9punkt - Die Debattenrundschau

Seltsame Anziehungskraft

Kommentierter Rundblick durch die Feuilletondebatten. Wochentags um 9 Uhr, sonnabends um 10 Uhr.
29.09.2023. Das mit der Polarisierung ist viel komplexer, als Kollege Andreas Reckwitz meint, sagt der Soziologe Steffen Mau im Spiegel: Die Gebildeten haben da die unteren Schichten noch nicht ganz verstanden. In der SZ spricht Karl Schlögel über die "American Matrix", die vor allem eine für die Sowjetunion war.

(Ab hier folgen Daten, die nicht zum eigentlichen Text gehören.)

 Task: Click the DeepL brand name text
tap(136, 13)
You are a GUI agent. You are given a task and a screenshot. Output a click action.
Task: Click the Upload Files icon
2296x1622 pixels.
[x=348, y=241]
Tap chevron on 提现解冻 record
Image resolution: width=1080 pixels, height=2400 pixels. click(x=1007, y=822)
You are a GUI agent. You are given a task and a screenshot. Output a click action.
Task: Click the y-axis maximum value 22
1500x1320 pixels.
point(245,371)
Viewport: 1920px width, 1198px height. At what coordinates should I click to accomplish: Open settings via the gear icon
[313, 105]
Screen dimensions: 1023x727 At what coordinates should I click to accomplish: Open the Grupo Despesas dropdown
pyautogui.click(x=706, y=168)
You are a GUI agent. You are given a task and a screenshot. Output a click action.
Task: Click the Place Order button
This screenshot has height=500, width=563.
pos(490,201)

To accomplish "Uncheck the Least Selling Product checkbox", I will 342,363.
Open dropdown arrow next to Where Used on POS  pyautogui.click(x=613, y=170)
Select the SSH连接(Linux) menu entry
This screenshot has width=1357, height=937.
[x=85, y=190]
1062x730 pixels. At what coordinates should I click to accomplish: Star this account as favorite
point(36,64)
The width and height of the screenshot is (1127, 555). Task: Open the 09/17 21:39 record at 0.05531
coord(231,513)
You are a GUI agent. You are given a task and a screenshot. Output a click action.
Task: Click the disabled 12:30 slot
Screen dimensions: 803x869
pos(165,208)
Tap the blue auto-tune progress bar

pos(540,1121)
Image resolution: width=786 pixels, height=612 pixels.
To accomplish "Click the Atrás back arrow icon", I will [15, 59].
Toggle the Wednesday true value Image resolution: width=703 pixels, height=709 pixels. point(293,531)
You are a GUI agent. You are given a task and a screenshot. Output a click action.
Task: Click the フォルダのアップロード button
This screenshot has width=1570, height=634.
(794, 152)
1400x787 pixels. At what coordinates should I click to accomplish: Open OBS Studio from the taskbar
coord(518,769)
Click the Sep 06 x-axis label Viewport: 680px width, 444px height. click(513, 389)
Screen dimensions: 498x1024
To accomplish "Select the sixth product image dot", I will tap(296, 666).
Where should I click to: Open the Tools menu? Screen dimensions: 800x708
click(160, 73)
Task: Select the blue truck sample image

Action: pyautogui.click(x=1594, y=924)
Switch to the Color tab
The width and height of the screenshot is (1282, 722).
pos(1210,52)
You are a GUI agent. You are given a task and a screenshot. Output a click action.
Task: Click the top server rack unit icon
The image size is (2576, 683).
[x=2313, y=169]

Joe Biden war ein guter Präsident, aber er sollte gehen, so lange er noch kann, meint Timothy Garton Ash im Guardian.
Efeu - Die Kulturrundschau vom 29.09.2023 finden Sie hier

Europa

70.000 Menschen, geschätzt zwei Drittel der Bevölkerung, haben Bergkarabach inzwischen verlassen. Der armenische Premierminister Nikol Paschinjan hat angekündigt, sämtliche Flüchtlinge aufzunehmen, berichtet Florian Bayer in der taz. "Anders als die internationale Gemeinschaft spricht er von einer ethnischen Säuberung: 'In wenigen Tagen wird es keine Armenier in Bergkarabach mehr geben', so Paschinjan. 'Dies ist ein direkter Akt der ethnischen Säuberung und Enteignung, wovor wir die internationale Gemeinschaft seit langem gewarnt haben.' Die internationalen Erklärungen, die nun abgegeben werden, seien wichtig, es müssten aber 'konkrete rechtliche und politische Entscheidungen darauf folgen'. Gemeint sind damit unter anderem Sanktionen seitens der EU-Kommission, für die ein Stopp der Gasimporte aber weiterhin nicht infrage kommt."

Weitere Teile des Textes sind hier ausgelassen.